The National Institutes of Health encourages sex and race/ethnicity description in clinical studies to assess diverse representation in biomedical research.39 In the reviewed articles, race and ethnicity label is absent; the patients’ sex is available in only two articles. None of the articles reported performance metrics disaggregated according to demographics, and none performed a bias control assessment was performed. Race and ethnicity reports enable biases assessment in model development and fairness analyses.

Aggressive posterior is a particular ROP severe plus disease classification with worse treatment outcomes. None of the included studies focus on aggressive posterior ROP as the target or included group.

In most studies, the retinal fundus photographs came from the ultrawide RetCam camera, which costs approximately US$100 000, and is rarely available in LMIC.40 Images from the 3nethra Neo, a more affordable alternative retinal ultrawide camera retinal camera,41 were included in only one study. More affordable cameras, such as smartphone-based cameras, are already applied in ROP screening but not in AI models.40 42 43 Better data collection and image quality assessment frameworks, in addition to prospective and validation studies, are essential to enable AI-assisted screening programmes in LMICs.

Of the reviewed articles, two shared codes and queries,18 19 but none has data readily available to share. Publicly available datasets and code repository sharing are important to promote reproducibility in AI research.

Model generalisability in machine learning research is ideal but is likely, not feasible because of dataset shifts across place and time.44 AI models should not perpetuate or magnify existing biases in diagnosis and treatment. In this review of ROP and AI articles, limited representation, biased datasets and the lack of bias control assessments are poised to upend successful implementation.

More diverse, representative and fair datasets, generalisable models, prospective studies, and collaborative efforts are needed before real-world deployment. These are particularly more challenging in LMIC countries. The feasibility of algorithm deployment in a clinical setting remains a promise at this time if AI readiness is gauged using published literature.

Conclusion

Distinct modelling approaches have been applied in ROP and AI research to grade ROP severity, detect plus disease, identify treatment-warranted cases, predict outcomes and delimit retinal zones. Although 180 228 images were included in the reviewed studies, most studies use the same ultra-wide retinal camera and lack demographic information and bias control.
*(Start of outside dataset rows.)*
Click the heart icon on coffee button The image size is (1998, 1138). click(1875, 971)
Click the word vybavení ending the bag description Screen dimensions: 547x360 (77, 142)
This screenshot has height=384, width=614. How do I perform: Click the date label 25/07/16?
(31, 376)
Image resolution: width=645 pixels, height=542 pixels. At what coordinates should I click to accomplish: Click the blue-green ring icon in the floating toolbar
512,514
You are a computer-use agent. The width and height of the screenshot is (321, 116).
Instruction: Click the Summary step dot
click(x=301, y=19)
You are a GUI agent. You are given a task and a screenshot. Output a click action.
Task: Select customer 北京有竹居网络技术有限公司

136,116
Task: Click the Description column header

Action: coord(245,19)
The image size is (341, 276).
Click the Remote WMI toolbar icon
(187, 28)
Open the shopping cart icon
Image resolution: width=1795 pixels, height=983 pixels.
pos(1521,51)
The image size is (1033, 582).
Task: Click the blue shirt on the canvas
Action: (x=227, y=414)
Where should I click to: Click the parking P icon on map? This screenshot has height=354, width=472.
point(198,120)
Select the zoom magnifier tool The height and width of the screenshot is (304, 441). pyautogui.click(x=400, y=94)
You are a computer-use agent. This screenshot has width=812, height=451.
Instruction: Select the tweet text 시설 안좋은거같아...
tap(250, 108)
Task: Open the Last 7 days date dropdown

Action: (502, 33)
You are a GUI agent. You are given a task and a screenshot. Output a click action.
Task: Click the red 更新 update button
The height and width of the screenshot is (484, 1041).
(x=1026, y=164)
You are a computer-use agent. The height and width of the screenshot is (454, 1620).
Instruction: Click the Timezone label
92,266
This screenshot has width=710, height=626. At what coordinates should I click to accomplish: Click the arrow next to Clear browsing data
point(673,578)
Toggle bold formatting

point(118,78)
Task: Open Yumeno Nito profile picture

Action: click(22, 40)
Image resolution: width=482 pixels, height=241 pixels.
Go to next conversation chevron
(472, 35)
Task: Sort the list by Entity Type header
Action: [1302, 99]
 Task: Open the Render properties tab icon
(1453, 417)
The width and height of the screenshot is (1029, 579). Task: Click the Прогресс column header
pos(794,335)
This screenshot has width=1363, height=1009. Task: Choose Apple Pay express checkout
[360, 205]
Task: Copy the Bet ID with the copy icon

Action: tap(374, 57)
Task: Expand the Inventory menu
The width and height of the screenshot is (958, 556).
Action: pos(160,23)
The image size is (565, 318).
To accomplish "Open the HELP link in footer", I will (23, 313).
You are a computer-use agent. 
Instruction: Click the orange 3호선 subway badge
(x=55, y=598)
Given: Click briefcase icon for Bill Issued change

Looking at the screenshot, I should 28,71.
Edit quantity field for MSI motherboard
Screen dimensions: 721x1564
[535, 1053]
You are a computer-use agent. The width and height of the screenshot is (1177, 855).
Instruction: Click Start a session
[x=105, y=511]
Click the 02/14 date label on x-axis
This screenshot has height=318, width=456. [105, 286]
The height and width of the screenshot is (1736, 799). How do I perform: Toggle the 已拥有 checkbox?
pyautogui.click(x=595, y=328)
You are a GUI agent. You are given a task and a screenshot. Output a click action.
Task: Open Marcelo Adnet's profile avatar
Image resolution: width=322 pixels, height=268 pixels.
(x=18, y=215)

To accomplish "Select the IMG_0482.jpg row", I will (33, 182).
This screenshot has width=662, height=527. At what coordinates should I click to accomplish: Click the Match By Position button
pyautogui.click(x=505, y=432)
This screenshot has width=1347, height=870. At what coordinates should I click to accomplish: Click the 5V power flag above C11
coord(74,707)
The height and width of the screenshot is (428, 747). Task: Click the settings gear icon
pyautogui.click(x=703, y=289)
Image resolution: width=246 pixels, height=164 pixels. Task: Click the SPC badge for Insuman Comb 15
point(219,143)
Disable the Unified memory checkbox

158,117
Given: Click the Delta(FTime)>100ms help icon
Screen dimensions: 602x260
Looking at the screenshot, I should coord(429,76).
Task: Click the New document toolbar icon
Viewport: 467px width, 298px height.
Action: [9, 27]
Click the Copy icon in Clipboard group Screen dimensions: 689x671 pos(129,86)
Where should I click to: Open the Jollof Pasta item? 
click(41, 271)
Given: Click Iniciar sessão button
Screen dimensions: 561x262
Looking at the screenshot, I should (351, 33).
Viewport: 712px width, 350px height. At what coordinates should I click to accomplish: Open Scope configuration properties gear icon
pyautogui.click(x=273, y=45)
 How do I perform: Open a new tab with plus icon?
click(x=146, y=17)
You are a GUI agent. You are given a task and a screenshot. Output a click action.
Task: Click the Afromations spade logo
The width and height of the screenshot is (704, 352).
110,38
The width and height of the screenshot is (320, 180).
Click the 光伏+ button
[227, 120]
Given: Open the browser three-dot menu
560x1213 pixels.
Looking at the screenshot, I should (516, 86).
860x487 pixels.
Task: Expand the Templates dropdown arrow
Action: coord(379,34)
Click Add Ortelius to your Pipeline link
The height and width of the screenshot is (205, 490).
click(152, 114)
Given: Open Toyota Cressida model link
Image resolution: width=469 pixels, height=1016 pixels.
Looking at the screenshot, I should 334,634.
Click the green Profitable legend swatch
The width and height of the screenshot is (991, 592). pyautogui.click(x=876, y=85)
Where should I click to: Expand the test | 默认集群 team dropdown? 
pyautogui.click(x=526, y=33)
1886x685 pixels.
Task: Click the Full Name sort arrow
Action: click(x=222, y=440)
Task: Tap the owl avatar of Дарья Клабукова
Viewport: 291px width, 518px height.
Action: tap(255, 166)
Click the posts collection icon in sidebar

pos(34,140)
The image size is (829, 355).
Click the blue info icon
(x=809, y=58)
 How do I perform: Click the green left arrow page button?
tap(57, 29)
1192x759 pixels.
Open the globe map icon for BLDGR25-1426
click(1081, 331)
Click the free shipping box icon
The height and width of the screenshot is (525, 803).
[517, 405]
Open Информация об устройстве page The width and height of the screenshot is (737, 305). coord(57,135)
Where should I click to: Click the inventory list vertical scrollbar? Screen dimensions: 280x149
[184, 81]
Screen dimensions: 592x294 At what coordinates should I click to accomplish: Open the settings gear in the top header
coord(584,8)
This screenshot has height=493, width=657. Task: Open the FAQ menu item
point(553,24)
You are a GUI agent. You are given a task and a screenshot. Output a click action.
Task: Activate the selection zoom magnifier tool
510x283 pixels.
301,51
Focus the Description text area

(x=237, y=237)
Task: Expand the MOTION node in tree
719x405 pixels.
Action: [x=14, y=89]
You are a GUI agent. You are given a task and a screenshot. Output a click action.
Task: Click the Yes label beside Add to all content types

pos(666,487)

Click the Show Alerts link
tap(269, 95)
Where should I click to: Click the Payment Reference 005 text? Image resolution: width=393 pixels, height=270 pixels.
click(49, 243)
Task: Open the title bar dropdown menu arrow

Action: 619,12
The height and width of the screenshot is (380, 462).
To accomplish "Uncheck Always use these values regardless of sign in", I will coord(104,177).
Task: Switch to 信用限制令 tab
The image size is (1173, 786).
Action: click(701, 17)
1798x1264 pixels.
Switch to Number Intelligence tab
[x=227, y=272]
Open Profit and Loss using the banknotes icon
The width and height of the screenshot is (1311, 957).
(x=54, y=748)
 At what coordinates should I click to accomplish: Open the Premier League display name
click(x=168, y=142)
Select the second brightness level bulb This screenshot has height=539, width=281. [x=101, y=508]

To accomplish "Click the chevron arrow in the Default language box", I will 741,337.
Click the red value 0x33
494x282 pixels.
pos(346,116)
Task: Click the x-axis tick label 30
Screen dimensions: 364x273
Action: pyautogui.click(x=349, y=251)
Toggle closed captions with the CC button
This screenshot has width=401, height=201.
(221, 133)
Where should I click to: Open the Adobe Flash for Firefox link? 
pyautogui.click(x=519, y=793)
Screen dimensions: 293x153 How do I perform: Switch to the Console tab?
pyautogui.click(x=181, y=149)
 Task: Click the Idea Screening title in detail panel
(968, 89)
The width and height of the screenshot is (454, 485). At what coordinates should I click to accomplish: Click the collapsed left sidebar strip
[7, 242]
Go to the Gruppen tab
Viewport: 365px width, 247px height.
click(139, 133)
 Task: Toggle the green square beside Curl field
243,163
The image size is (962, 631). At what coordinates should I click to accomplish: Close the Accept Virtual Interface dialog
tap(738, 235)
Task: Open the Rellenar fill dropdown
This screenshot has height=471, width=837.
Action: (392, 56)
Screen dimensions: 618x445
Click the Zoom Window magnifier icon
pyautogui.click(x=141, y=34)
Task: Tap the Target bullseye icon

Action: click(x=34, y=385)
The articles showed good reported metrics, but fairness and generalisability remained limited in all AI and ROP articles. Reproducibility is also a critical limitation, with few articles sharing codes, and none of the images and data being publicly available. To avoid perpetuating global healthcare inequalities and ensure access to such technologies to those who stand most to benefit from them, fair and generalisable studies are needed that include diverse datasets, data, and code sharing, collaborative research, and bias control to avoid unpredictable and harmful deployments.